5 Data Augmentation Techniques for Text Classification

4 min readNov 20, 2020

In the Supervised Machine Learning (ML) task, data has associated class labels that are used for training the ML model. Also ML model tends to perform better if the data has sufficient and representative samples for each class labels. In Natural Language Processing (NLP), data augmentation is much harder than numerical & computer vision task . The major challenge is the availability of annotated data; especially for low resource languages. Collecting and annotating additional data is an obvious choice but it is time-consuming & has its challenge. To overcome this we can use data augmentation techniques.

Data augmentation is a data oversampling technique used to increase the size of the data by adding new samples that have a similar distribution to the original data or marginally altering the original data. The data needs to be altered in a way that preserves the class label for better performance at the classification task.

In this post, I will primarily address data augmentation with regard to the Text Classification and Some of these Techniques are listed below.

1. Translation:

Suppose we want to build a text classifier on a specific domain in Hindi Language and there exists is no labeled classification dataset. Then we can use a Machine Translation service to translates already available labeled data from some other language like English (as it has lot of publicly available datasets for classification in the various domain). The translated text from the English dataset to target Hindi can serve as training data.
Though there is a risk overhead of adding potential bias from the translation system but manual rechecking through this translated text could help save time and make data creation process much faster.

2. Backtranslation:

Backtranslation uses Machine translation service that takes Source Language (Eg. English) and translates to Target Language(Eg. Spanish); the translated text in Target language (Spanish) is again translated back to the Source(Eg. English).
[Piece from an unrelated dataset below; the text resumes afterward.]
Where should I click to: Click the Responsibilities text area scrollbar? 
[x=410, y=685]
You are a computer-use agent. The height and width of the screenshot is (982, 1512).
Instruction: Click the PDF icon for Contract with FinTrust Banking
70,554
This approach relies on biases from the machine translation system that generates the variation. The slight variation that is formed by back translating text can serve as additional training sample.

3. Synonym Word Replacement

Synonym word replacement is like identifying & replacing a word/token from the original sentences (that are not StopWords) by its appropriate synonym. The variation formed by replacing the synonym is considered as synthetic sample. This data augmentation technique can achieved by any of the two was mentioned below

3.1 Word Embedding based Replacement:
Pretrained word embedding like GloVe, Word2Vec, fastText can be used to find the nearest word vector from latent space as a replacement in the original sentence.
Also more recent Contextual Bidirectional embedding such as ELMo, BERT can be used for more reliability as its vector representation is much richer. As Bi-LSTM & Transformer based models encodes longer text sequences & are contextually aware about surrounding words.
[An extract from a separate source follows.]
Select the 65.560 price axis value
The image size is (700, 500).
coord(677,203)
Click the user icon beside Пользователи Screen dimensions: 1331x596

3.2 Lexical based Replacement:
Wordnet a lexical database for English that has meaning of words, hyponyms, other semantic relations etc. Wordnet can be used to find synonym for the desired token/word from the original sentence that needs to replaced. NLTK, Spacy is NLP Packages can be used to find & replace synonyms from the original sentence.

4. Generative Models

Generative language models such as BERT, RoBERTa, BART or the recent T5 model can be used to generate the text in a more class label preserving manner. The generative model encodes the class label along with its associated text sequences to generate newer samples with some modifications. The approach is usually more reliable and the sample generated are more representative of the associated class label.
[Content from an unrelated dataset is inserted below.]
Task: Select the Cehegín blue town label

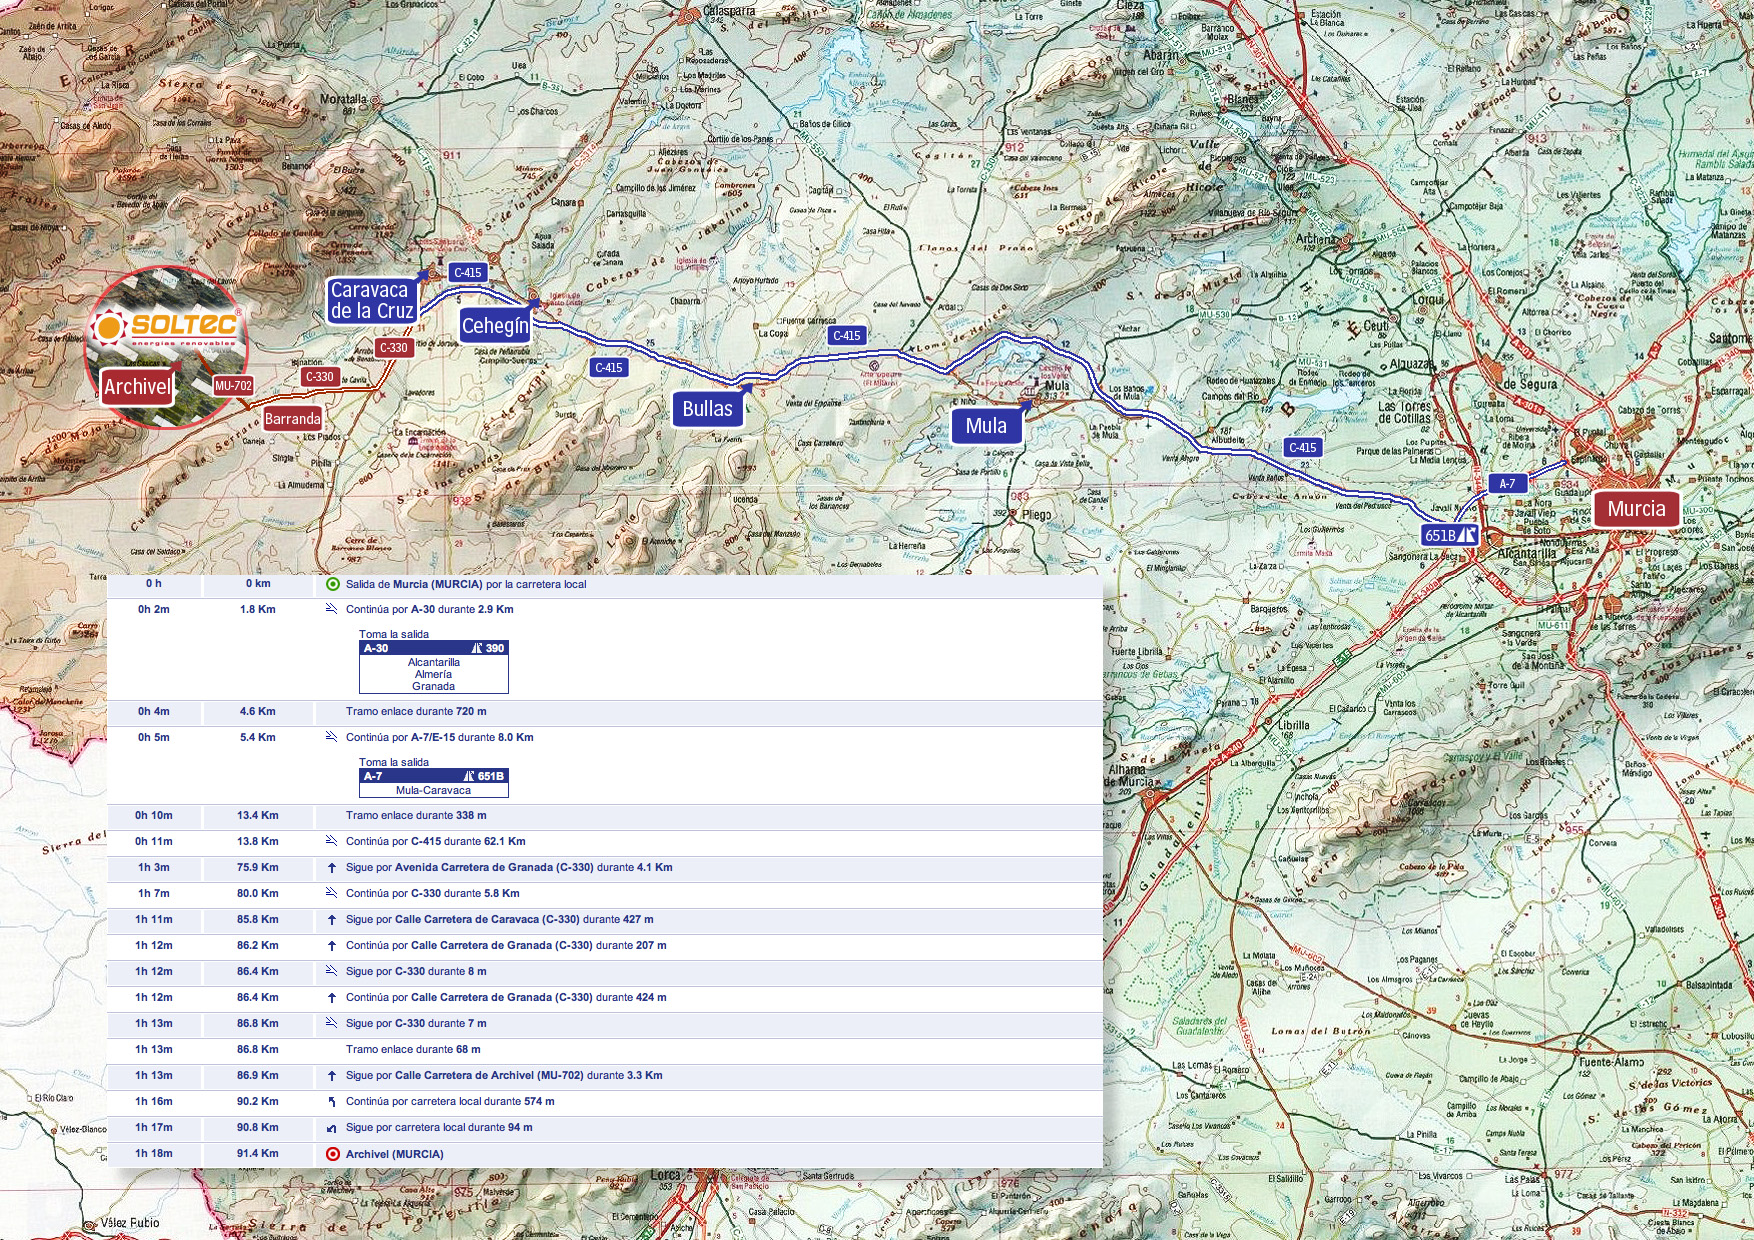Action: (x=495, y=326)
5. Random Insertion / Swapping / Deletion

5.1 Random Insertion: Identifying and extracting synonyms for some randomly chosen words that are not StopWords in the sentence. Inserting this identified synonym at some random position in the sentence.

5.2 Random Swapping: Randomly choosing two words in the sentence and swap their positions. This may not be a good idea in a morphologically rich language like Hindi, Marathi as it may entirely change the meaning of the sentence.

5.3 Random Deletion: Randomly removing word in the sentence.

This approach may not work for many languages as each of the languages has a different semantic, syntactic form. Also, the swaps/insertion/deletion is very sensitive to the length of the input sentence. The modification made to the sentences has to be explicitly rechecked to see if changes made preserve the class label or not.

Data augmentation helps to increase the number of data samples that are required to train ML model. Even in the Data Imbalance scenario, it can be used to generate additional samples for the minority class label. In some cases, these augmentations are used to develop a classifier that is resistant to adversarial attacks and during fine-tuning of ML model these samples act as a regularizer to handle overfitting.

Data Augmentation Python Library

nlpaug
TextAugment

References

[1] J. Wei and K. Zou, “EDA: Easy data augmentation techniques for boosting performance on text classification tasks,” 2020, doi: 10.18653/v1/d19–1670.

[2] V. Kumar, A. Choudhary, and E. Cho, “Data Augmentation using Pre-trained Transformer Models,” arXiv. 2020.